Après guerre et par un mouvement de balancier bien compréhensible, l'ambiance intellectuelle penche à fond du côté opposé ( à gauche donc ), on entre dans l'ère du Behaviorisme qui affirme bien fort que chaque être humain ( et même les animaux ) est une page blanche façonnée par - et uniquement par - l'apprentissage et l'environnement. Personnellement, je vois dans cette pensée une réaction instinctive devant les horreurs de la guerre, une affirmation désespérée que "nous sommes meilleurs que ça" et que "ça n'arrivera plus jamais"... C'était tout bêtement un rejet des paradigmes de l'époque précédente ( fascisme intellectuel, fascination pour les justifications d'ordre naturel  des comportements humains, application sans nuance de concepts encore nouveaux...) et les scientifiques d'après-guerre ont commis exactement les mêmes excès dans la pensée opposée ( adoration immodérée de dogmes discutables ) tout en tombant dans une erreur grossière que Lorenz n'a jamais commise, lui: rejeter en bloc tout ce qui s'est fait avant eux.
Lorenz est un scientifique " à l'ancienne": respect des professeurs ( il les qualifie de "maîtres"...) et de la méthode scientifique pure ( observation, hypothèses et vérification expérimentale ) que les behavioristes ont allègrement foulé au pied ( genre, c'était "ringard"... ) et confiance dans le travail de ses prédécesseurs.
Les travaux des éthologistes font le lien entre la pensée darwiniste ( qui explique la Forme des corps des animaux et de l'Homme ) et la psychologie évolutionniste qui explique les comportements humains par les comportements animaux, une Ligne de Pensée qui me va comme un gant...
Par opposition, le behaviorisme et toutes les sciences humaines qui ont tenté depuis d'expliquer l'Homme sans recourir à ses Formes Parentes ( les - autres - animaux ) s'appuyaient sur des concepts totalement inventés et bricolés dans l'urgence ( c'est pas un jugement moral, comme dit plus haut ces gens baignaient dans le traumatisme de la deuxième guerre mondiale, par contre c'est un jugement de valeur... ) et qui ont depuis largement fait la preuve de leur inaptitude à décrire la réalité de la nature humaine ou - plus grave - a améliorer cette même nature...

* **Données fournies**:
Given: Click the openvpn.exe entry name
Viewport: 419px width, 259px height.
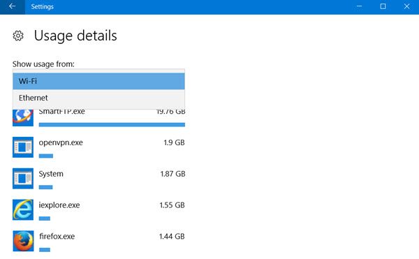Looking at the screenshot, I should 61,143.
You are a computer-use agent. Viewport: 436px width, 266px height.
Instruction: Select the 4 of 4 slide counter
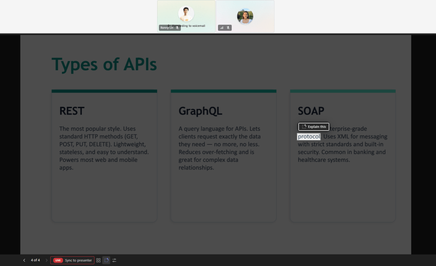(x=35, y=260)
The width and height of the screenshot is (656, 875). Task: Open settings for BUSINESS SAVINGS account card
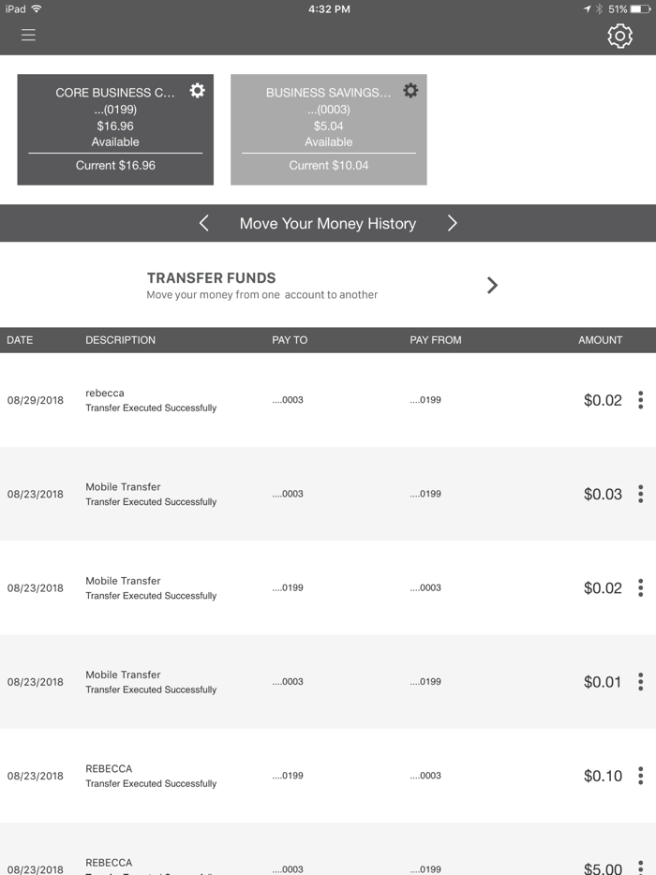point(410,90)
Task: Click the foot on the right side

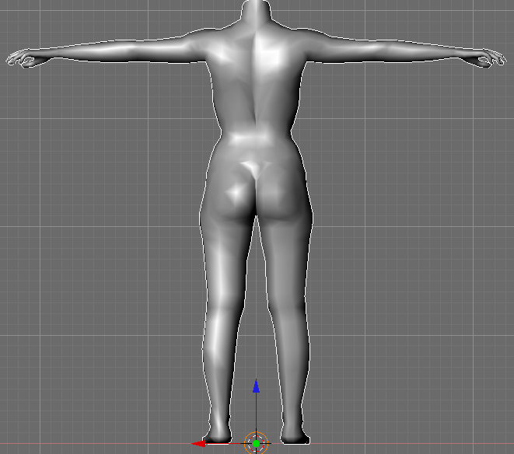Action: (x=294, y=435)
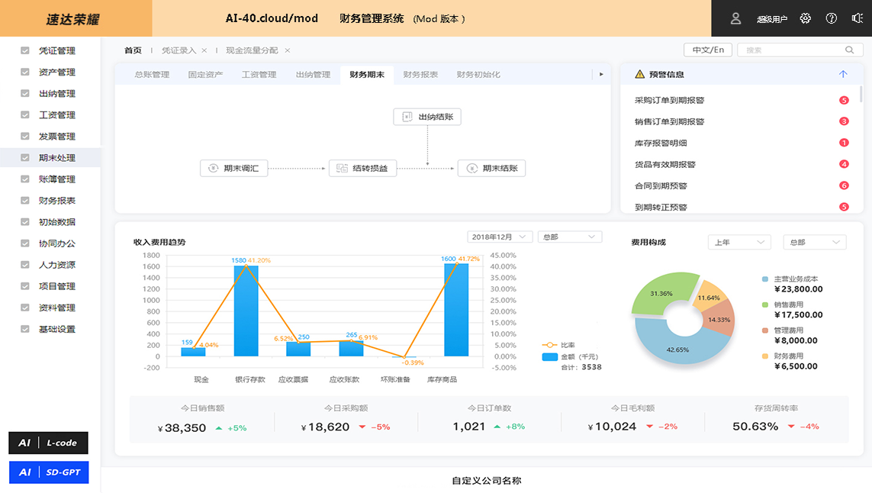Click the search magnifier icon
The height and width of the screenshot is (493, 872).
point(849,50)
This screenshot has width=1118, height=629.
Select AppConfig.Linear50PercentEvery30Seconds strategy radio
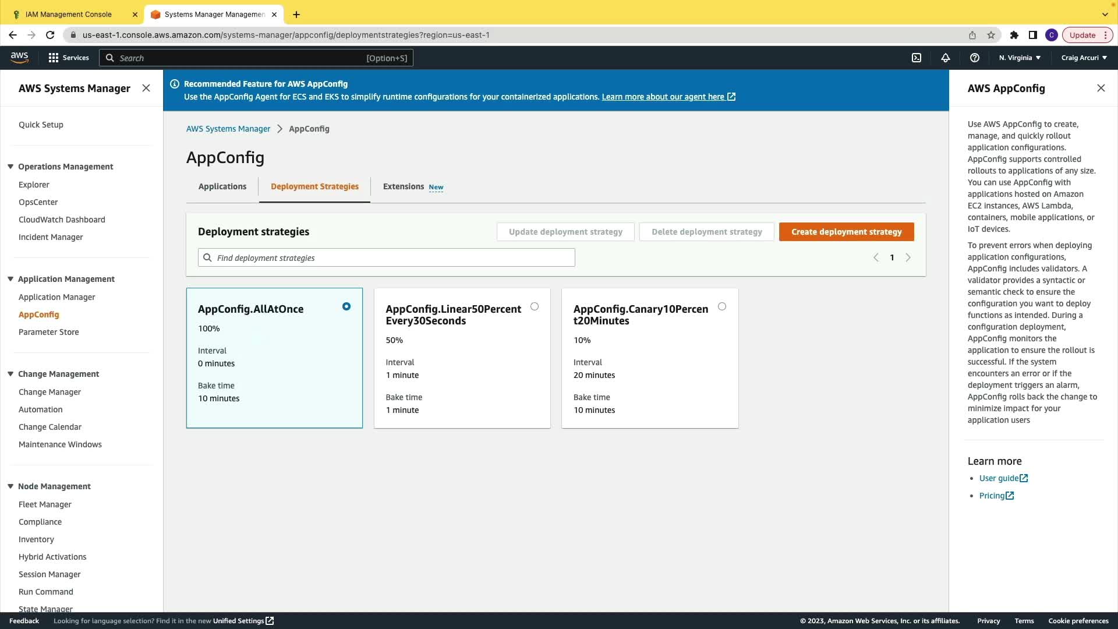point(535,306)
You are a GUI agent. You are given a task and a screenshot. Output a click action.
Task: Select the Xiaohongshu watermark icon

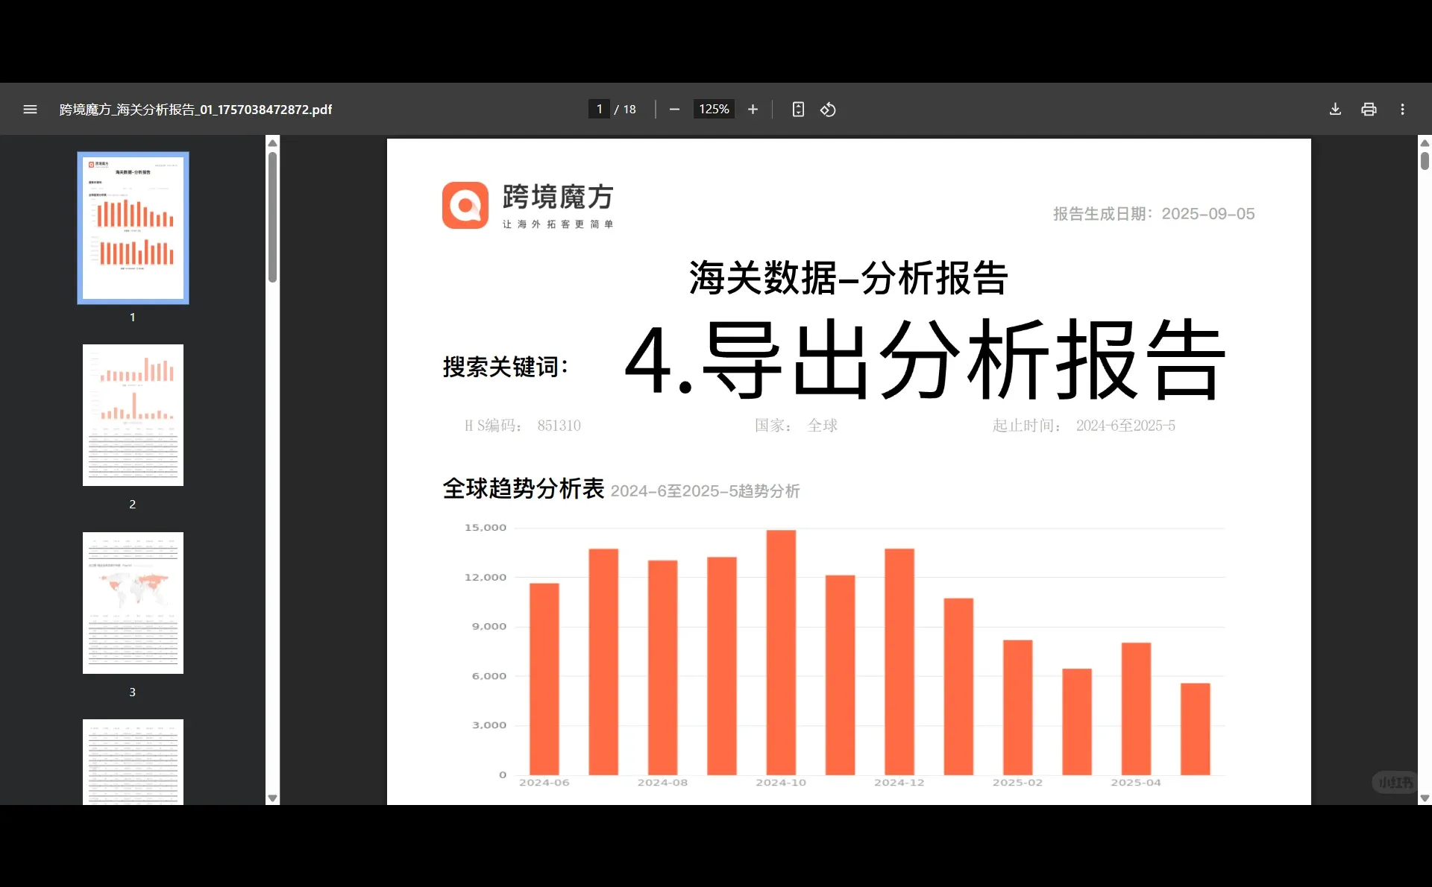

* **Consigne énoncée 1**: Indiquez si chacune des affirmations suivantes concorde avec l'extrait sur Lorenz et le behaviorisme, en répondant par oui ou par non et en citant les mots décisifs de l'extrait : (a) le behaviorisme soutient que chaque être humain est façonné uniquement par l'apprentissage et l'environnement ; (b) Lorenz a rejeté en bloc tout ce qui s'était fait avant lui ; (c) la critique du behaviorisme y est présentée comme un jugement moral.
* **Consigne énoncée 2**: Reprenez l'extrait sur Lorenz et le behaviorisme après sa dernière phrase, puis poursuivez-le.

* **Réponse attendue 1**:
(a) Oui : « chaque être humain ( et même les animaux ) est une page blanche façonnée par - et uniquement par - l'apprentissage et l'environnement ».
(b) Non : « une erreur grossière que Lorenz n'a jamais commise, lui: rejeter en bloc tout ce qui s'est fait avant eux ».
(c) Non : « c'est pas un jugement moral » ; « par contre c'est un jugement de valeur ».

* **Réponse attendue 2**:
Voir à ce sujet ses commentaires sur les enfants insupportables, "fruits" de l'éducation sans contraintes ni frustrations à la Dolto... ( RIP Carlos au paradis des chemises à fleurs, ça peut plus lui faire de peine... )

CECI DIT, il est vrai que si vous faites une recherche Google sur lui et que vous allez plus loin dans la liste que les pages Wiki, vous avez de fortes chances de tomber sur des sites très à droite, qui se réclament ouvertement du FN ou du fascisme ( je caricature pas, il suffit de surfer un peu...).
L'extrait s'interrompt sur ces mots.